I think of you often Joany and unfortunately can relate to these exact feelings. I have an ongoing list of "Nate's Traits" that periodically pop into my head....things I don't EVER want to forget. Every once in a while one of the kids will bring up a "remember how Natey..." and I frequently have those same feelings of anxiety if I even have to pause to recall each of these things. I don't ever want to forget his smell (which was usually syrup following his morning mini pancakes), his "huh huh" laugh that seemed to encompass his entire body, his chubby little hands, or the way he looked into my eyes as if I were his entire world!

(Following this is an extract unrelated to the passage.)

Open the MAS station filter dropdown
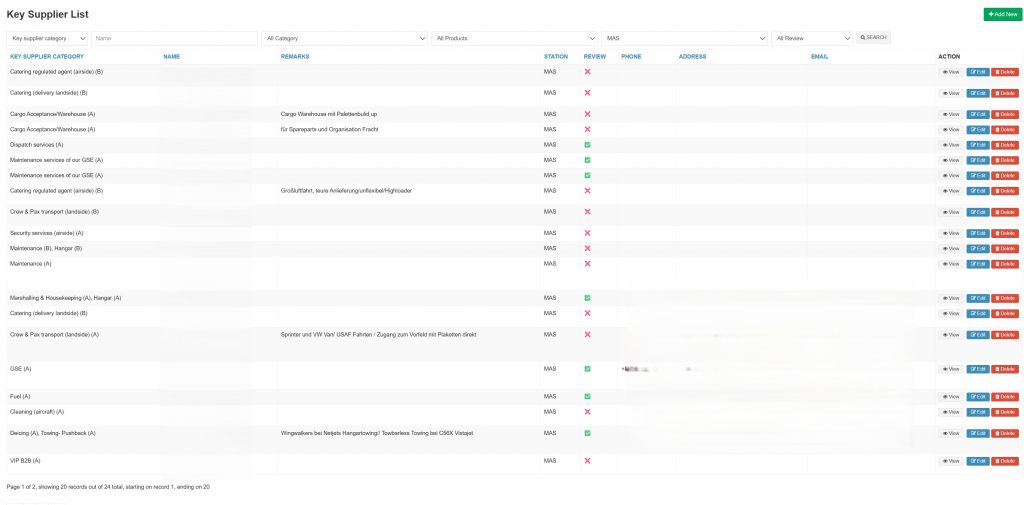The image size is (1024, 505). pyautogui.click(x=685, y=38)
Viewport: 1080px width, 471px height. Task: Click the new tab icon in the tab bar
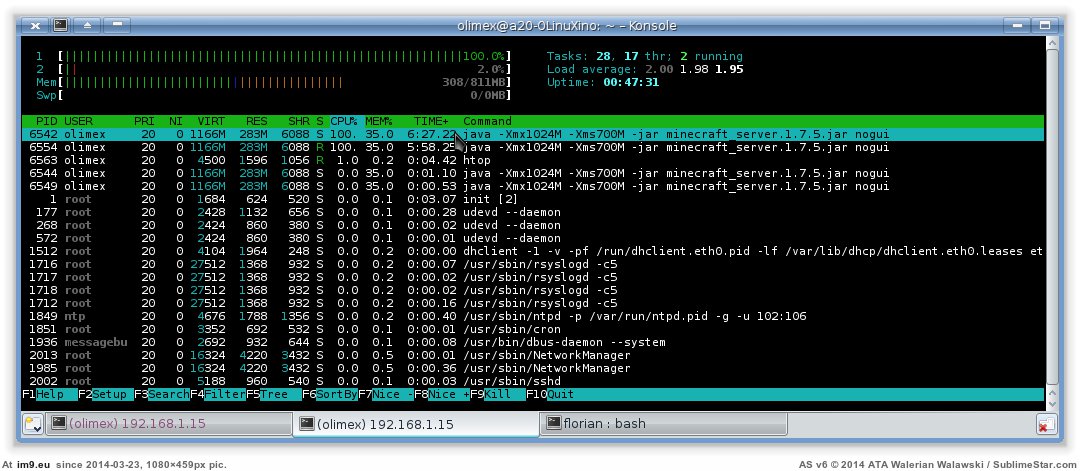[32, 424]
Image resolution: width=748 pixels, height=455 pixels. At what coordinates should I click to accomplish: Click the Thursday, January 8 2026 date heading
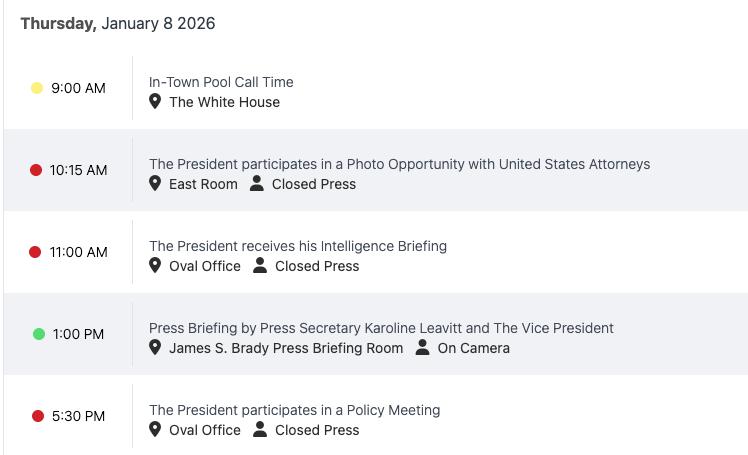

I like to think these feelings are "normal" in the most abnormal situation we can find ourselves in. I now hate that I don't know what his interests would be now as an almost 7 year old. I hate that I don't know what size clothes he would wear now or what his new little mannerisms would be. I hate that it has been nearly 4 years since I last held him or heard his voice.

I wish I could hug you, Joany. I know sweet Carly is!

XOXO
Michelle

Unknown said...

I know you don't know me, and yes I don't have a DS child of my own but I have worked with these wonderful children for the past 7 years and they are so presious. I ran across this blog and just began reading. I'm sorry that your wonderful daughter passed away. It is hard lossing a loved one. My husband lost his brother very unexpectally this year and we recieved our first baby boy too. It is never easy and though through time you might lose some of her memories you won't lose them all. I wanted to also try and coffort you. There is a God and though it is hard to believe that He would take someone away from the people that love them, He does so to help us witness to others just how great He is. I know, it doesn't make sense and after lossing someone I can fully understand your full anger but please try to understand that the good Lord has your princess in His hands and she is smiling and wanting you to remember the eight years you had and try to reach out to others and witness to others about DS and other disabilities or just regualr people. Think about every one she touched and how she made a difference in peoples lives. Try to life out her memory by witnessing and doing things she'd like to do. I don't mean to offend you or upset you, I just wanted to try and give you comfort in knowing Carly is in Heaven with the Lord thy God and is waiting for you. She is watching over you and wanting you to be happy and share your struggles with other families. I do hope this helps a little and you and your family will always be in my prayers. What a lovely and sweet little lady! God bless!

Anonymous said...

I just came across your blog (I have a little guy with Down syndrome) and your post took my breath away. I can't imagine your pain -- God bless you -- I wish there was something I could do or say to ease even a tiny bit of your grief.

Laura P.

Anonymous said...

I just came across your blog (I have a little guy with Down syndrome) and your post took my breath away. I can't imagine your pain -- God bless you -- I wish there was something I could do or say to ease even a tiny bit of your grief.

Laura P.

connie said...

I'm sorry. Unfortunately, I can relate, too. I don't have words to express what I feel the way you do, though. It was helpful to me to read this, and feel someone else understands a little of what I feel.

Dawn said...

Joany, was just looking for an update from you on FB and couldn't find you on there. So sad. Found this here. Praying for you, thinking of you. Hugs to you,
Dawn

Cathy said...

Joany...You came to my mind tonight and I went to leave you a message on FB and you were gone. Please continue to advocate and share your heart about Carly. You remind all of us how important it is to NEVER, EVER take our children for granted. You remain my thoughts and prayers.